### [Directives]
1/ Duplicate the section of the passage on the first farmers that starts at "Imagine being in" and ends at "of neighboring tribes.".
2/ In the passage on the first farmers, condense the paragraph beginning "Time could be spent either hunting" into a short bulleted list that keeps its main facts.
── Passage to read
Once we discovered how to farm and raise livestock (First Agricultural Revolution, around 10,000BC), our species’ resiliency relative to animals was extended even further.
But while growing or raising Food can now be considered a practical use of Time — though perhaps a boring one for modern city-dwellers — the situation was very different for our “founding farmers”.
Imagine being in this position.
Your hunter-gatherer life was centered around two, basic ways to acquire Food.
Time could be spent either hunting animal Food or gathering plant Food. There were some options within each category, but you ultimately had to accept what nature offered. This was how life worked, dictating the “way of being” for your whole social circle — until a series of strange encounters with members of neighboring tribes.
One day, your tribe is approached by a small, visibly shaken group who has fled their own tribe because their leaders had become possessed by magic and superstition.
They explained how their leaders, after ingesting some unknown substance, started to believe that Food could be willed out of the ground — so long as the proper rituals involving sun and water were observed.
There were even rumors of controlling animal behavior. It was all too much.
Dismayed by their leaders’ rash abandonment of tradition and blatant descent into witchcraft, this small group of dedicated hunter-gatherers went their own way.
Your tribe initially ignores this unusual encounter.
But after a series of similar meetings with the same warnings being shared, a profound realization begins to dawn on your own leaders:
New methods of Food acquisition have been discovered that were unknown to our ancestors.
They involve harnessing nature to our advantage.
This called into question the completeness of our inherited ancestral knowledge.
Human minds began to open, and we’ve never looked back.
────
── Data lines
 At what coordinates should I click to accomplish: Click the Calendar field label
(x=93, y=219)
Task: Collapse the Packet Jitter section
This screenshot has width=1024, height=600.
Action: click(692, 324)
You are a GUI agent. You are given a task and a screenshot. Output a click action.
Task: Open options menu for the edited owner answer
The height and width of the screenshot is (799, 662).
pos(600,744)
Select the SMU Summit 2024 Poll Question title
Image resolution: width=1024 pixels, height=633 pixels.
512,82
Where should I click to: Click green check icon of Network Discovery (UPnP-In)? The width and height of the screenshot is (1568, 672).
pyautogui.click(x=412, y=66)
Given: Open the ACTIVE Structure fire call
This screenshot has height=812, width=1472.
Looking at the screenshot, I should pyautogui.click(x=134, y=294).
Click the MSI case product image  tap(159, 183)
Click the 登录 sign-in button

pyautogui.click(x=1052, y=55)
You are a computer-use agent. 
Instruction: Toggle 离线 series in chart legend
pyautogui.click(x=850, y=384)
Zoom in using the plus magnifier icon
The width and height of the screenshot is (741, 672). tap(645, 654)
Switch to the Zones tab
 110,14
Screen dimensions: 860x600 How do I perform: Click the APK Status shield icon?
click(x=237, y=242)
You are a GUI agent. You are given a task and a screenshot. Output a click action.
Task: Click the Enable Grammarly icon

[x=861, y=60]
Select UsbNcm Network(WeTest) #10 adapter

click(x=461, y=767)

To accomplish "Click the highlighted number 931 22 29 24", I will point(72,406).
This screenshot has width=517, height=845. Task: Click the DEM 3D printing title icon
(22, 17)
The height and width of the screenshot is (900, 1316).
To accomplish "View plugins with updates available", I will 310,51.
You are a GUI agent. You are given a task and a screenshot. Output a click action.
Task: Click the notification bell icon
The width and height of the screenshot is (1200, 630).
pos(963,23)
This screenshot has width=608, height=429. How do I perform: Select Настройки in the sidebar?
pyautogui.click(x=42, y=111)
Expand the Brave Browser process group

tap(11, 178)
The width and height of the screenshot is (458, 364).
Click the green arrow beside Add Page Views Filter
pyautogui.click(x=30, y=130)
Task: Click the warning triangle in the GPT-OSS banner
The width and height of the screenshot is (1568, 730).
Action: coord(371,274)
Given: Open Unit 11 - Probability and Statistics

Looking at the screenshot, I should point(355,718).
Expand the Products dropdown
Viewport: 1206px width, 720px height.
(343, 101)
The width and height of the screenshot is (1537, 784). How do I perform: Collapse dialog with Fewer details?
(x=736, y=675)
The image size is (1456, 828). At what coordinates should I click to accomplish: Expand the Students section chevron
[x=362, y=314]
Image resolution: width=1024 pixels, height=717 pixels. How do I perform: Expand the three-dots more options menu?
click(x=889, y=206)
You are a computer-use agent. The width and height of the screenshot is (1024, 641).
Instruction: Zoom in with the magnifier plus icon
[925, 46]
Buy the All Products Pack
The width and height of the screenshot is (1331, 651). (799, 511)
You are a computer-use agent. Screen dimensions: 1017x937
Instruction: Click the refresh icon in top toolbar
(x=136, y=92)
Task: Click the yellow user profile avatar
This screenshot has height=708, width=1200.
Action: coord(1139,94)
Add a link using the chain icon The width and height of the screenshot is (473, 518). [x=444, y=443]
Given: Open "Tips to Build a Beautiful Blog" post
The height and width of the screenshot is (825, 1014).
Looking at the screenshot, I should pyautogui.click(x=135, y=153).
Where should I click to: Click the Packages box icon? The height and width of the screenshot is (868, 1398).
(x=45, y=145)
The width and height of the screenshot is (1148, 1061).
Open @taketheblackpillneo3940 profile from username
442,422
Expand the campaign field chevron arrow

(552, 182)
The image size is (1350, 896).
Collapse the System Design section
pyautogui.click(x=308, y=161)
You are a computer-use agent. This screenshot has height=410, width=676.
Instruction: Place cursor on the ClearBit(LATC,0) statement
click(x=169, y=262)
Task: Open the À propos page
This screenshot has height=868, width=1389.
────
### [Answers to the exercise]
1/
Imagine being in this position.
Your hunter-gatherer life was centered around two, basic ways to acquire Food.
Time could be spent either hunting animal Food or gathering plant Food. There were some options within each category, but you ultimately had to accept what nature offered. This was how life worked, dictating the “way of being” for your whole social circle — until a series of strange encounters with members of neighboring tribes.

2/
- Time went either to hunting animal Food or to gathering plant Food.
- Each category offered some options, but people had to accept what nature provided.
- This set the "way of being" for the whole social circle until a series of strange encounters with members of neighboring tribes.